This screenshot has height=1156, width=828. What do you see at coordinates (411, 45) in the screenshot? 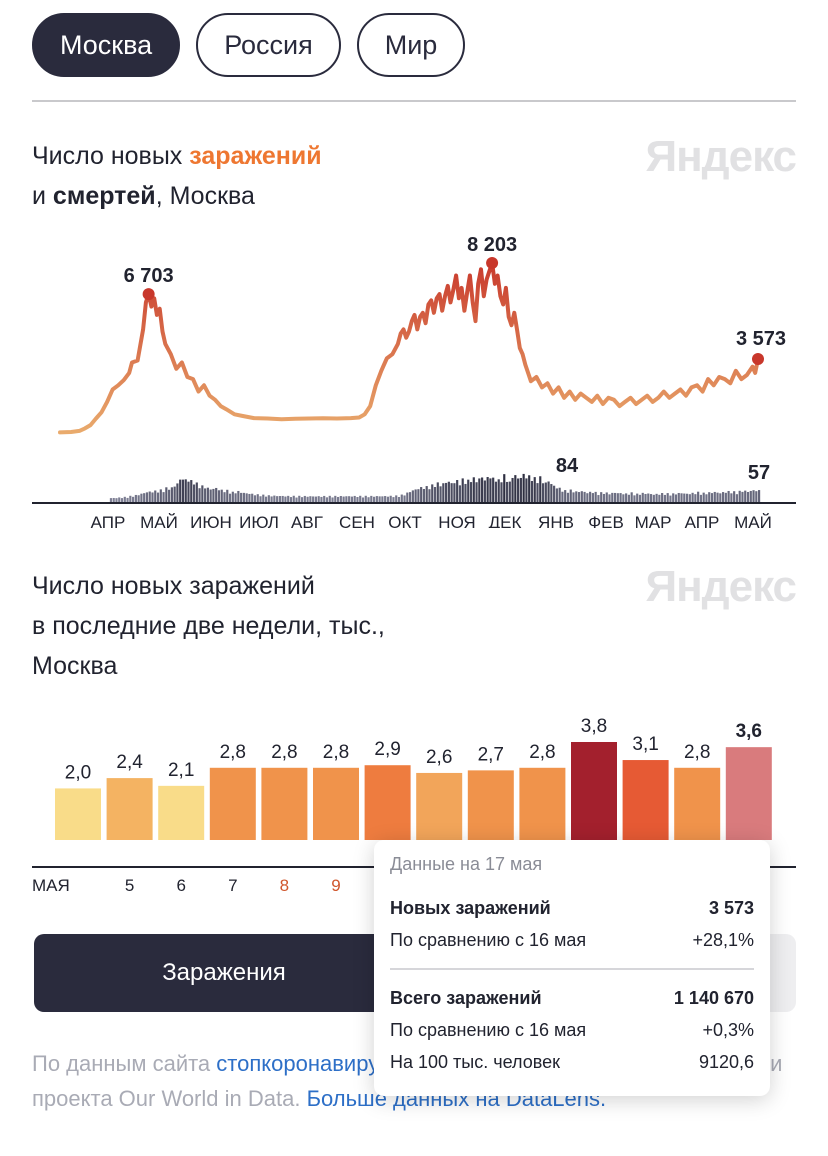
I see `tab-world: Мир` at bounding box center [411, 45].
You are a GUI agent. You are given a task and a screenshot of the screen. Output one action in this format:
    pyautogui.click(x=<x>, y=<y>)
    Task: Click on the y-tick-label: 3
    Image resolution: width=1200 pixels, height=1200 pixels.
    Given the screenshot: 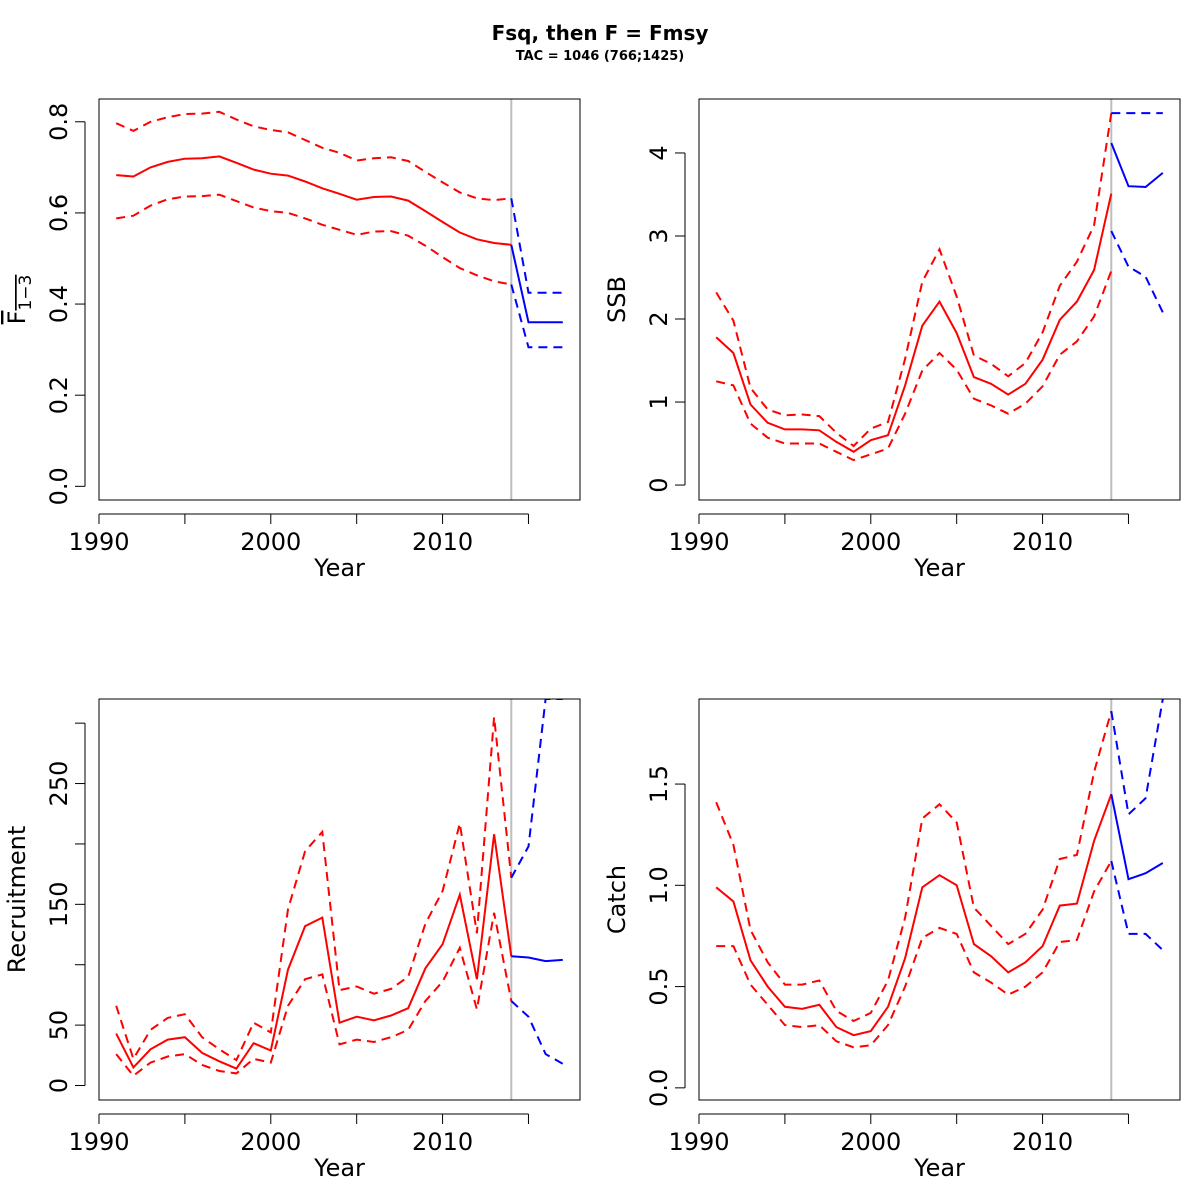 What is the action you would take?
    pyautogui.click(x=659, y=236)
- - - - -
» **WORK REQUEST**
Copy word for word the lines from the first one up to and including the line with "center [411, 45].". Leave the pictures out of your answer.

» **SOLUTION FOR THIS PROBLEM**
This screenshot has height=1156, width=828. What do you see at coordinates (411, 45) in the screenshot? 
I see `tab-world: Мир` at bounding box center [411, 45].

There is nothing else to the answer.